_Task prompt_
Where the string "agent" occurs in a line of the data below, that line should be copied.

[Extracted data entries]
________________
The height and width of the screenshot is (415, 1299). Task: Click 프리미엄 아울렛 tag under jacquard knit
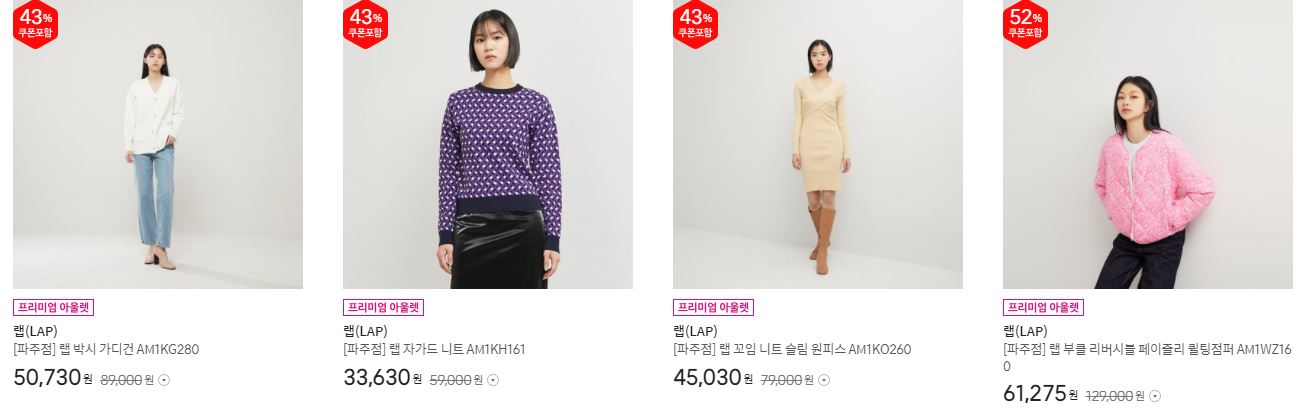383,308
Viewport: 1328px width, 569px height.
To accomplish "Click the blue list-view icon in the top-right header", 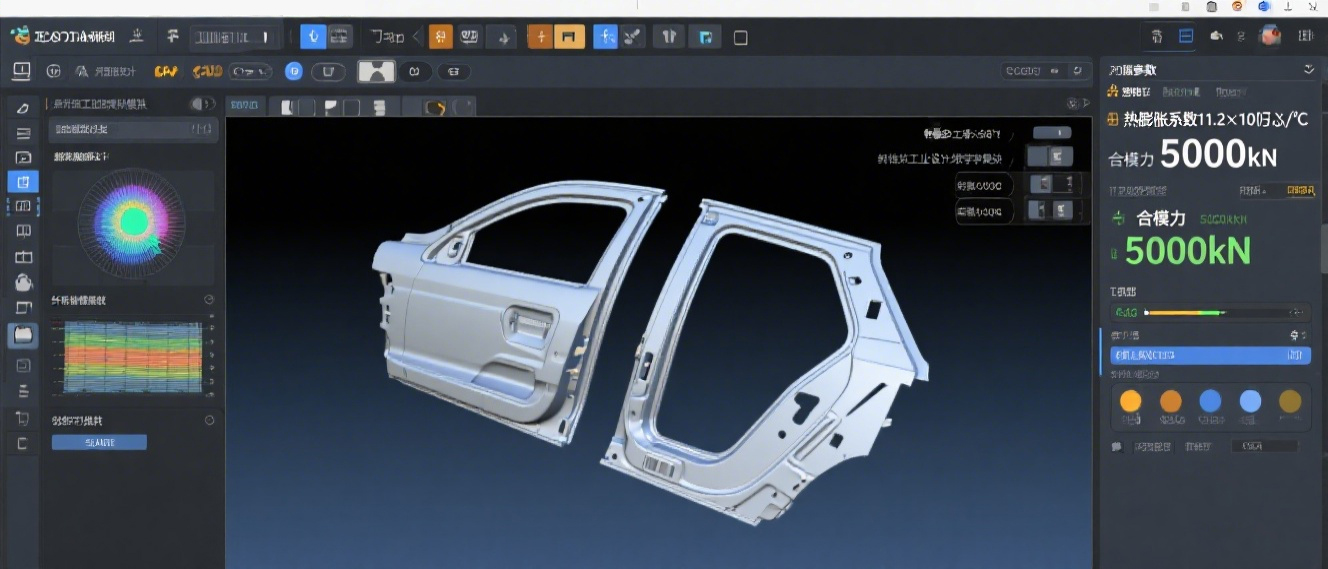I will point(1186,36).
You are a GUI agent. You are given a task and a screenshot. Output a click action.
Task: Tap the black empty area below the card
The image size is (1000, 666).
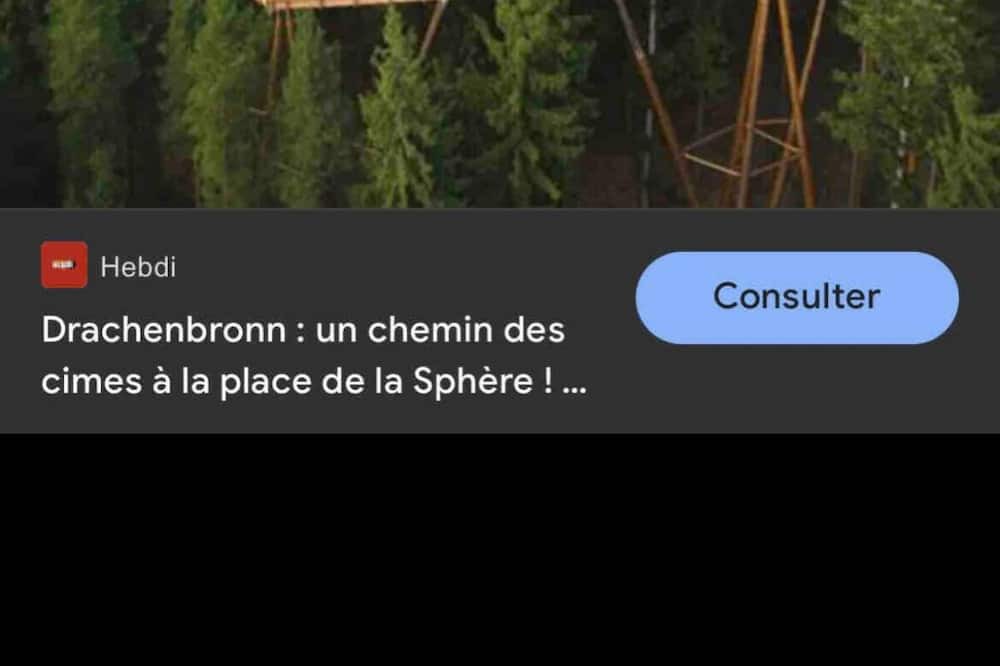click(x=500, y=550)
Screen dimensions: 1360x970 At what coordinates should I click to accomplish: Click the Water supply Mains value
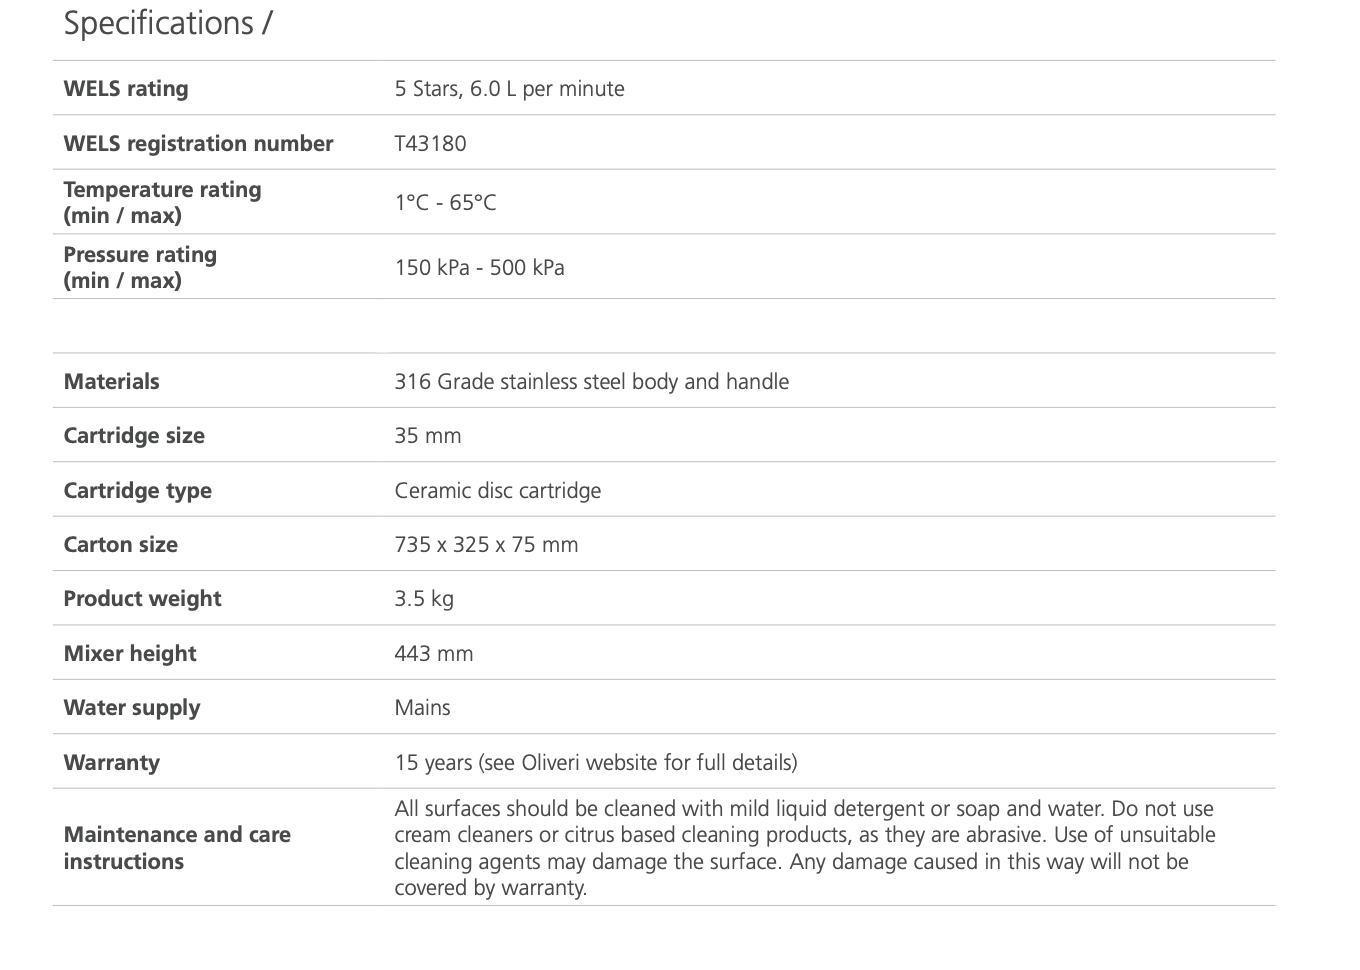422,707
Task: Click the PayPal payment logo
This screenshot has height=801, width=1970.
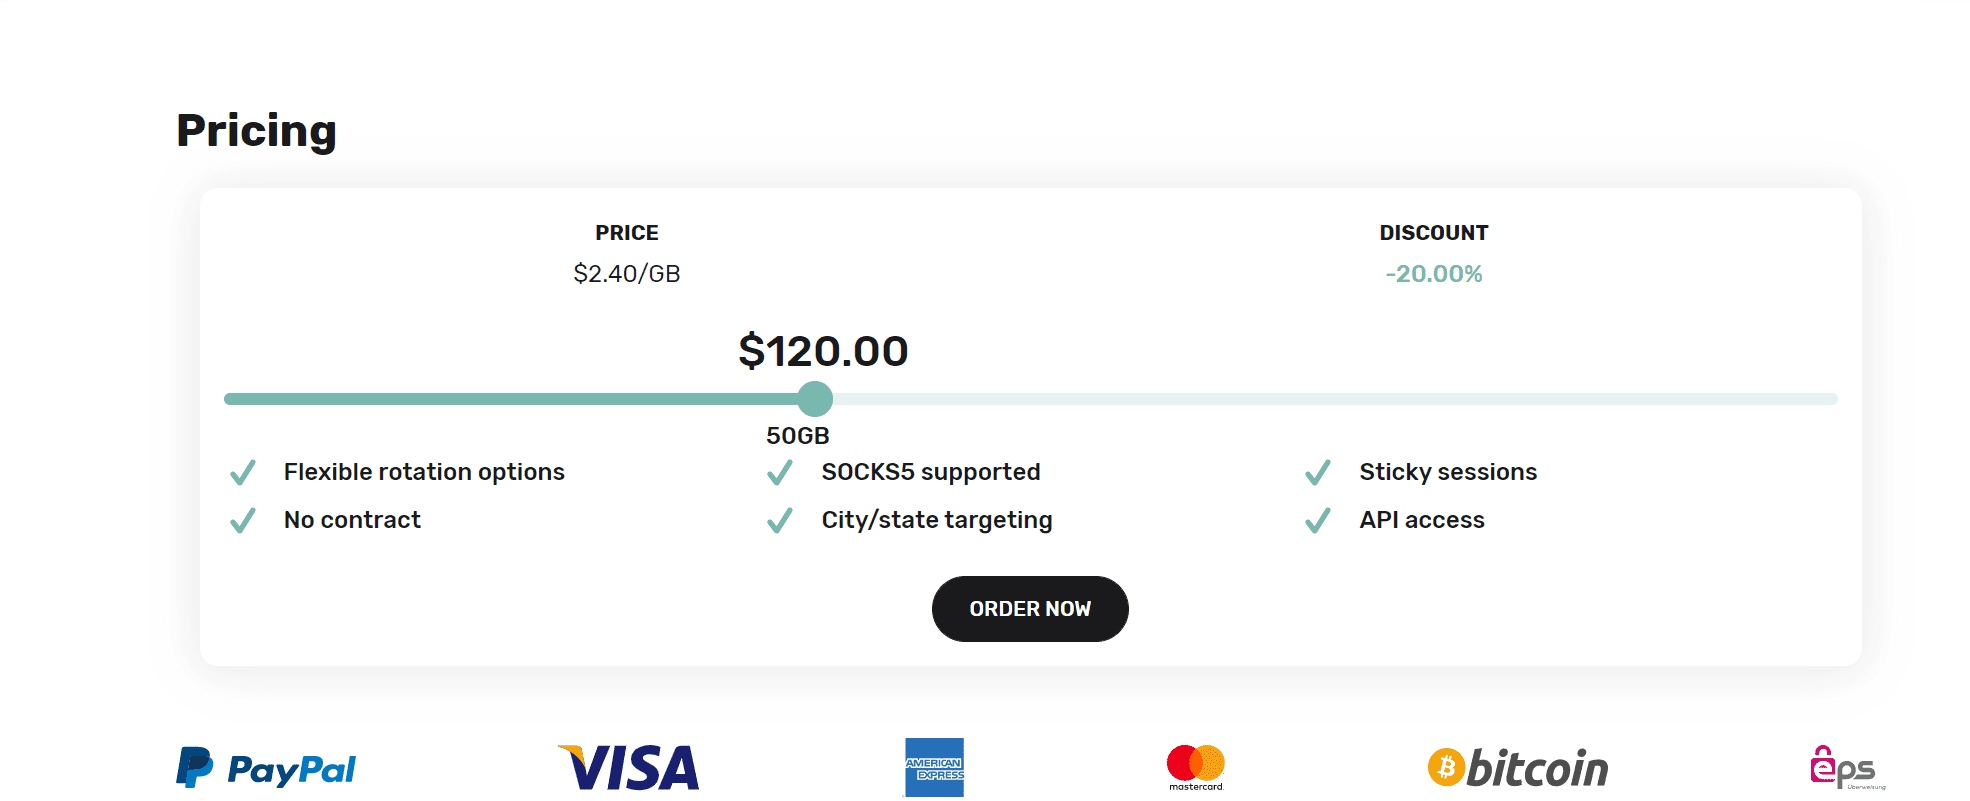Action: (x=266, y=768)
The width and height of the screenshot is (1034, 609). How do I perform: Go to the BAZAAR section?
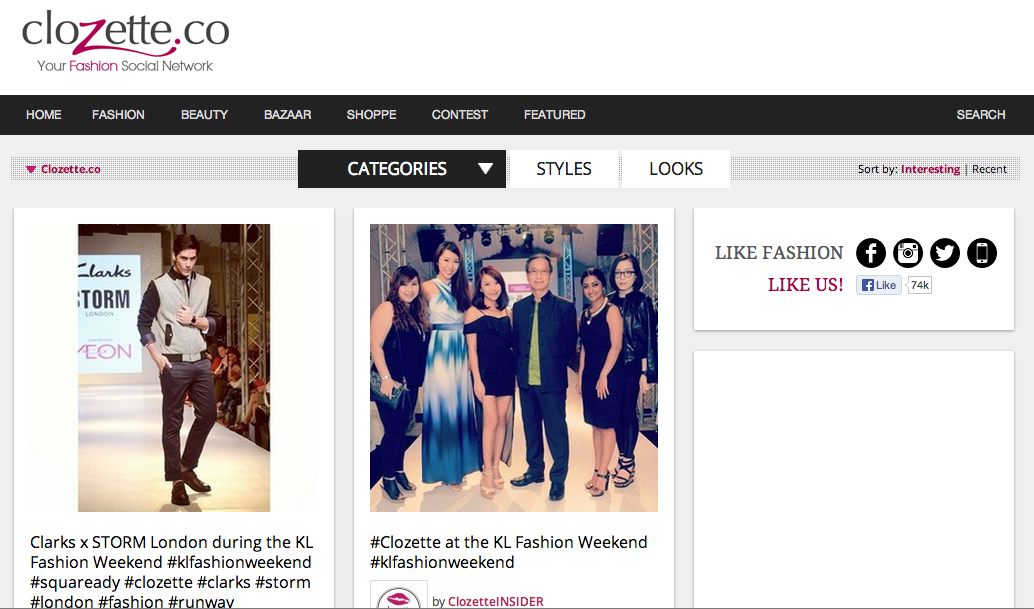coord(287,115)
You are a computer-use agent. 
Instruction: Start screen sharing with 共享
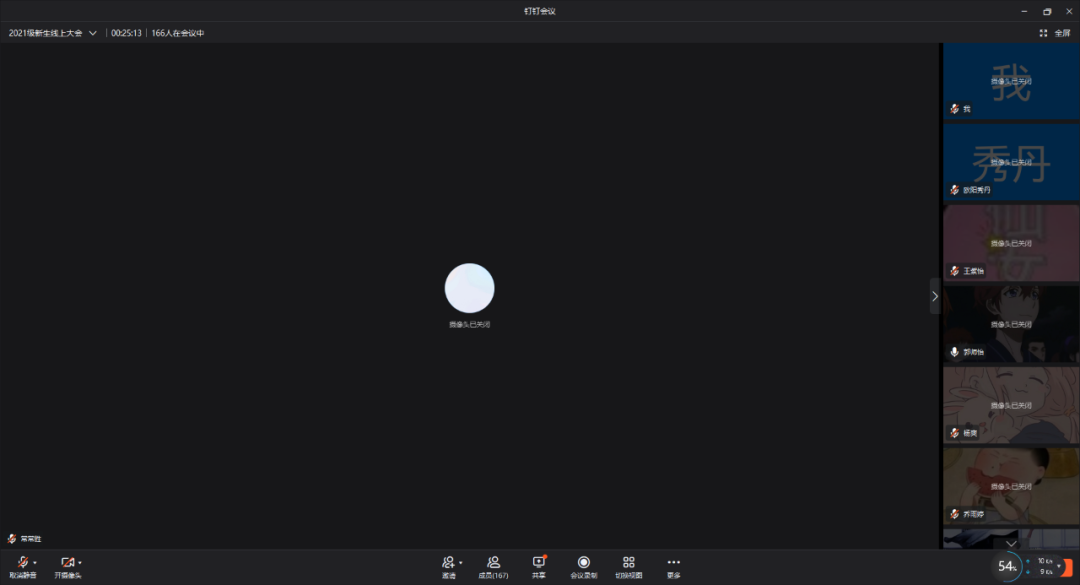[539, 567]
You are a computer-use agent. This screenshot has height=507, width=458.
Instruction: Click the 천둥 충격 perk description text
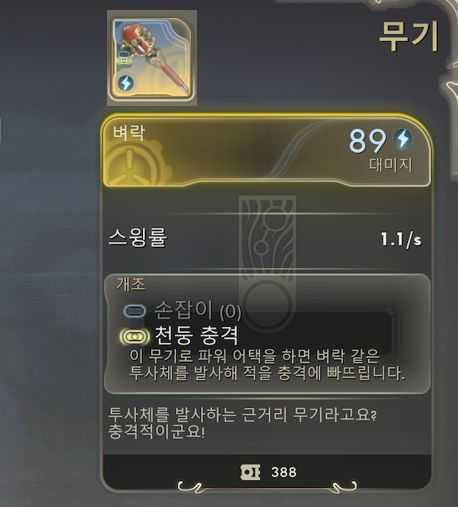coord(267,365)
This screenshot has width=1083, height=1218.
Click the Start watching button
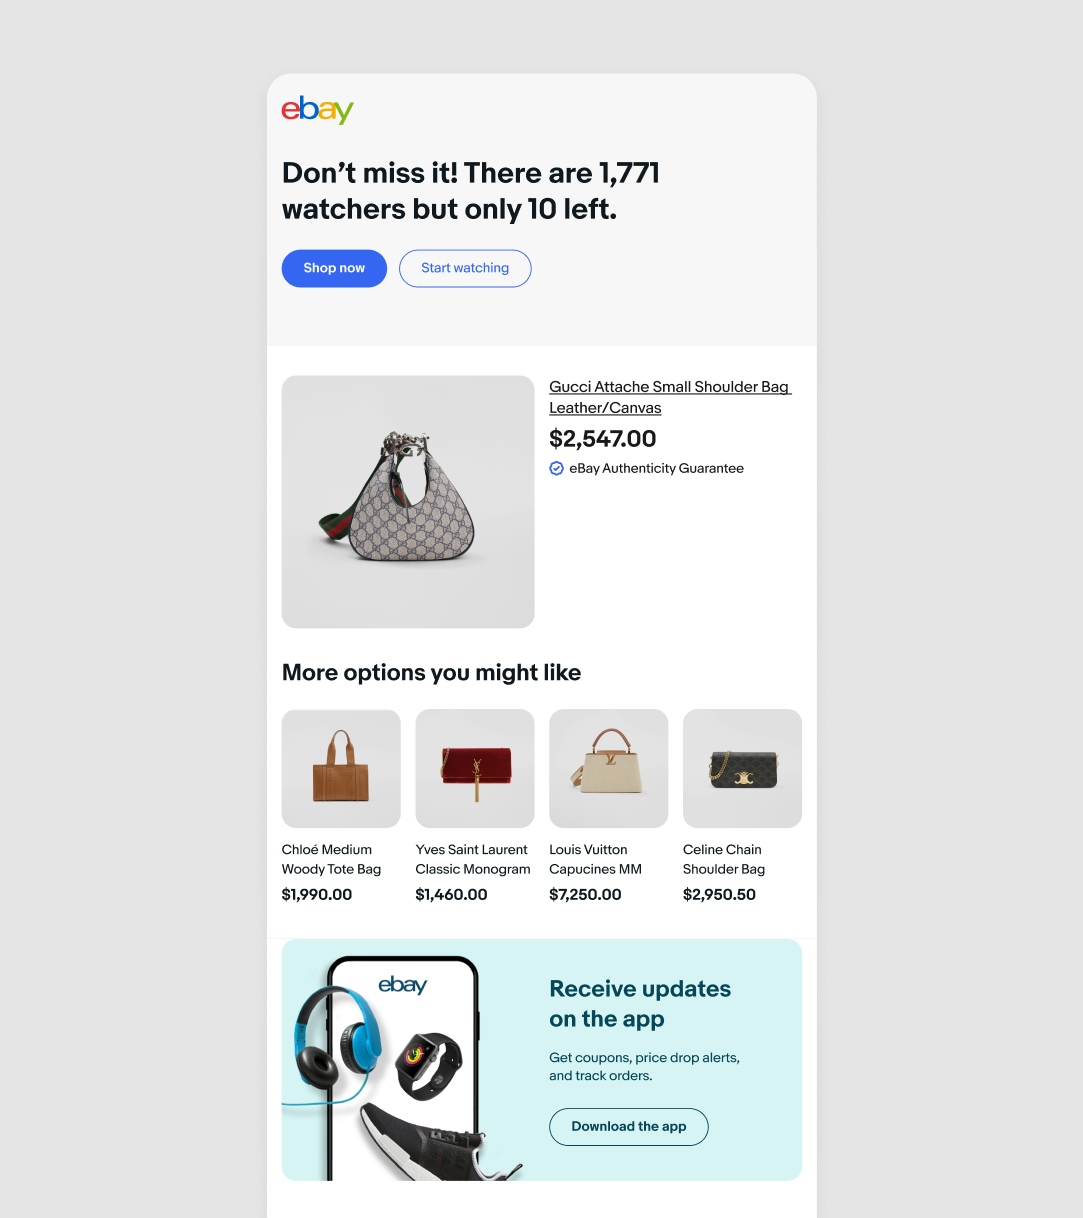point(465,268)

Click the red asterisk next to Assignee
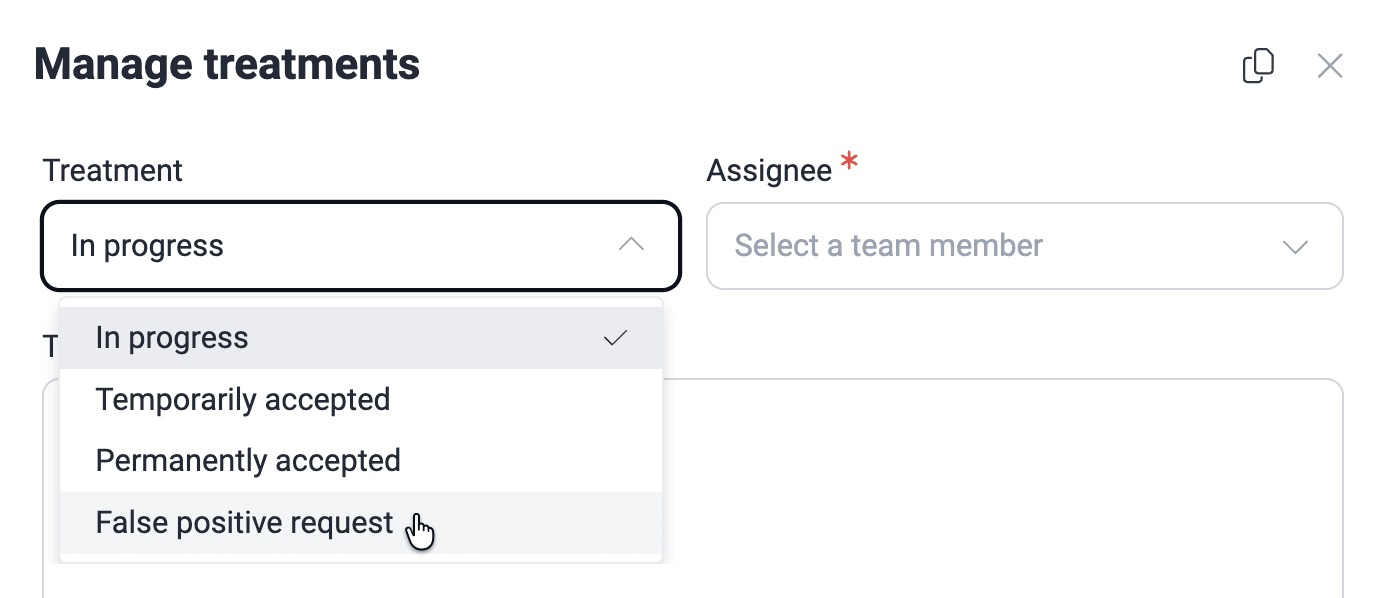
________________
_Solution_
You are a GUI agent. You are given a task and a screenshot. Output a click action.
You are a computer-use agent. 
You are a computer-use agent. This screenshot has height=507, width=458.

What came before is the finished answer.